On retrouve ici l'un des principaux arguments de Jean-Michel Blanquer en matière de réforme scolaire : le nouveau ministre aspire en effet à une plus grande autonomie des collèges, dans le but de renforcer les pouvoirs des chefs d'établissement qui pourraient alors recruter et évaluer eux-mêmes les professeurs. Toujours selon lui, l'idée d'une "autonomie en matière d'usage des volumes horaires" serait une piste à étudier. 

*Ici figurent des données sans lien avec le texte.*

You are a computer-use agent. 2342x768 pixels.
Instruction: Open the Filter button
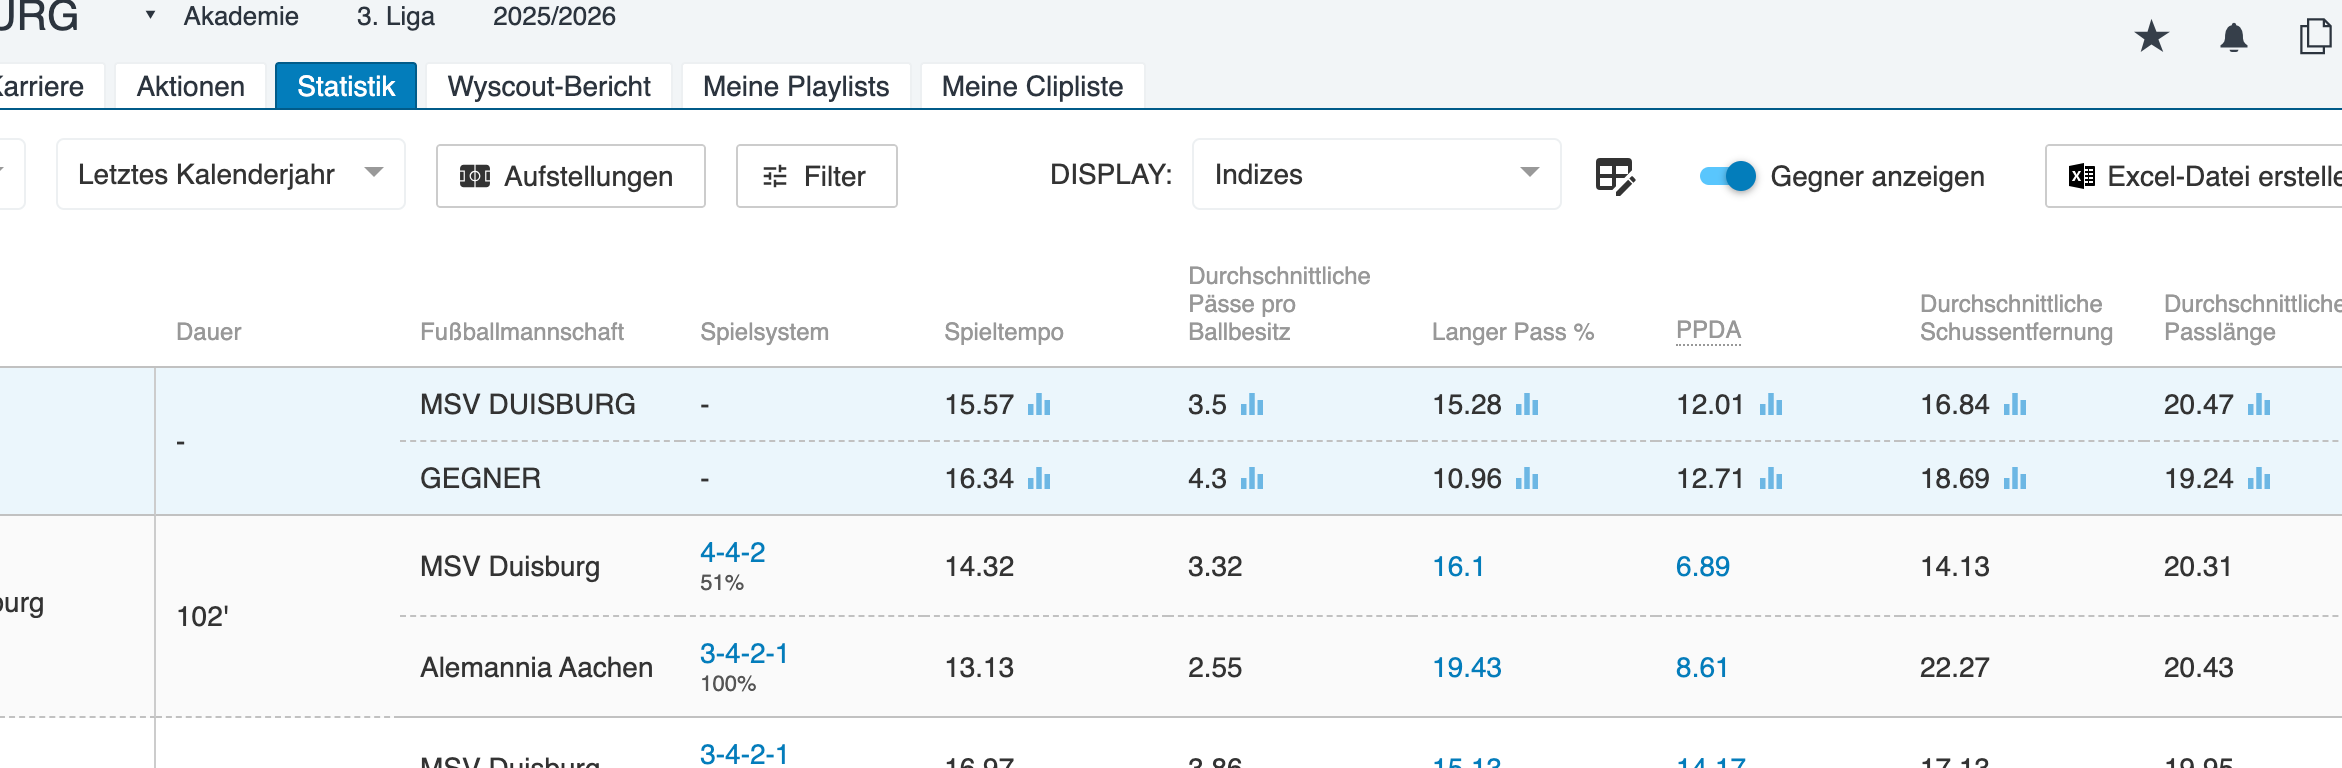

Par ailleurs, l'ex-recteur des académies de Guyane et de Créteil souhaiterait "passer du collège unique au collège commun", où le parcours peut être "personnalisé". Il estime aussi qu'il faut "diviser par deux la taille des classes" dans les zones d'éducation prioritaire.

Pour le lycée

Au lycée général, Jean-Michel Blanquer voudrait rapprocher les séries S, ES et L, et litmiter le nombre d’épreuves au baccalauréat pour se concentrer sur le contrôle continu. Concernant le lycée professionnel, il souhaite rendre à l’apprentissage "une place plus systématique", "tourné vers l'entrepreneuriat, le digital, les savoir-faire à la française".